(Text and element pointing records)
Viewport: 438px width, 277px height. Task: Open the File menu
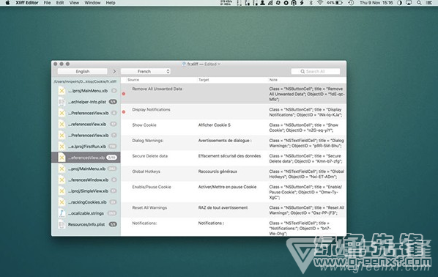[47, 3]
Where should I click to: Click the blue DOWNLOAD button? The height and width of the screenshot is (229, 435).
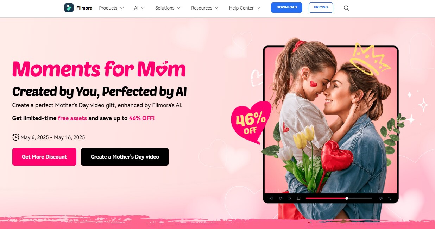click(286, 7)
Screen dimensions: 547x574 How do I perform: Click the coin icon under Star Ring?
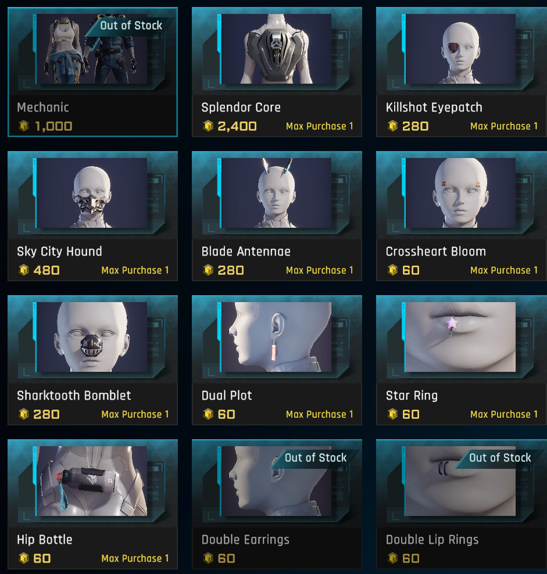tap(392, 414)
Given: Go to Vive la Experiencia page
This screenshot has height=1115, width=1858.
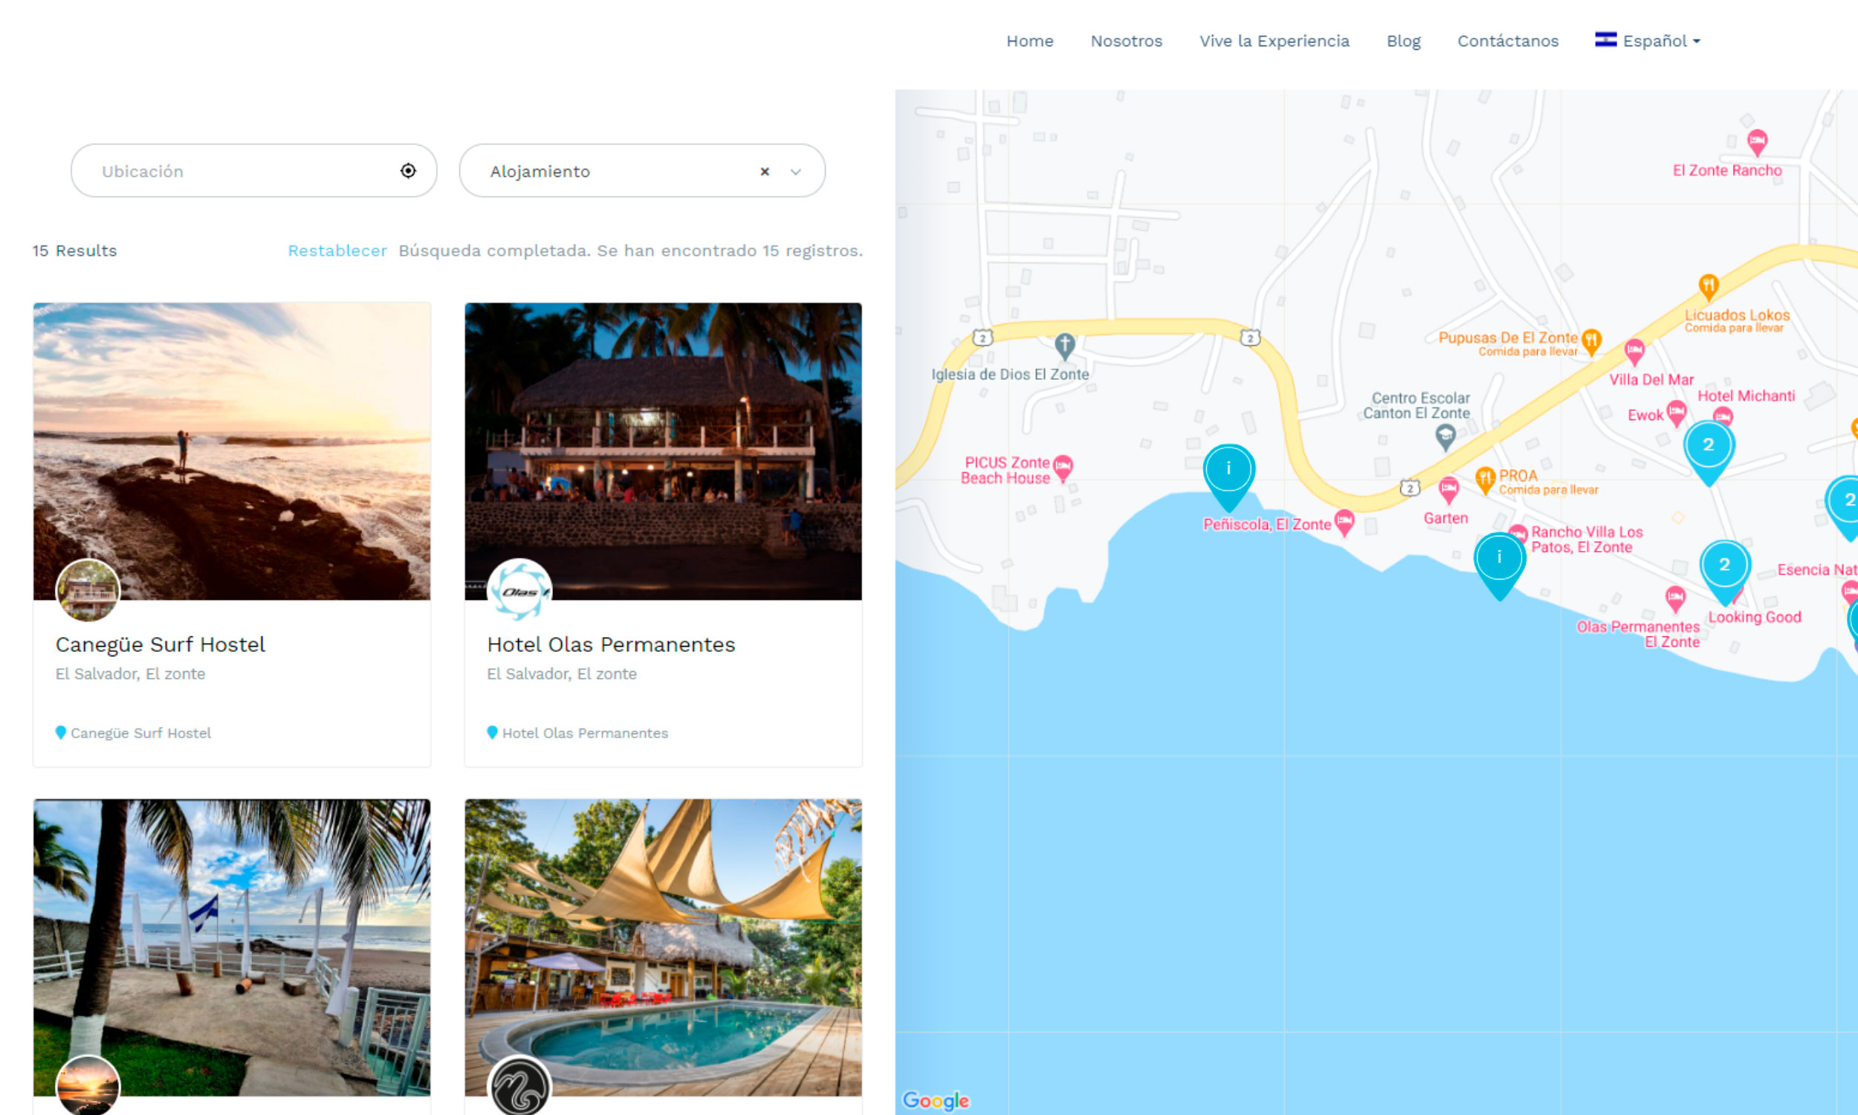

▸ **The exercise**
Render these records as a numbered list with one line per entry, skipping blank lines and leaving out the pictures.

▸ **Answer to the task**
1. Viewport: 438px width, 277px height. Task: Open the File menu
2. [47, 3]
3. Where should I click to: Click the blue DOWNLOAD button? The height and width of the screenshot is (229, 435).
4. click(286, 7)
5. Screen dimensions: 547x574 How do I perform: Click the coin icon under Star Ring?
6. tap(392, 414)
7. Given: Go to Vive la Experiencia page
8. This screenshot has height=1115, width=1858.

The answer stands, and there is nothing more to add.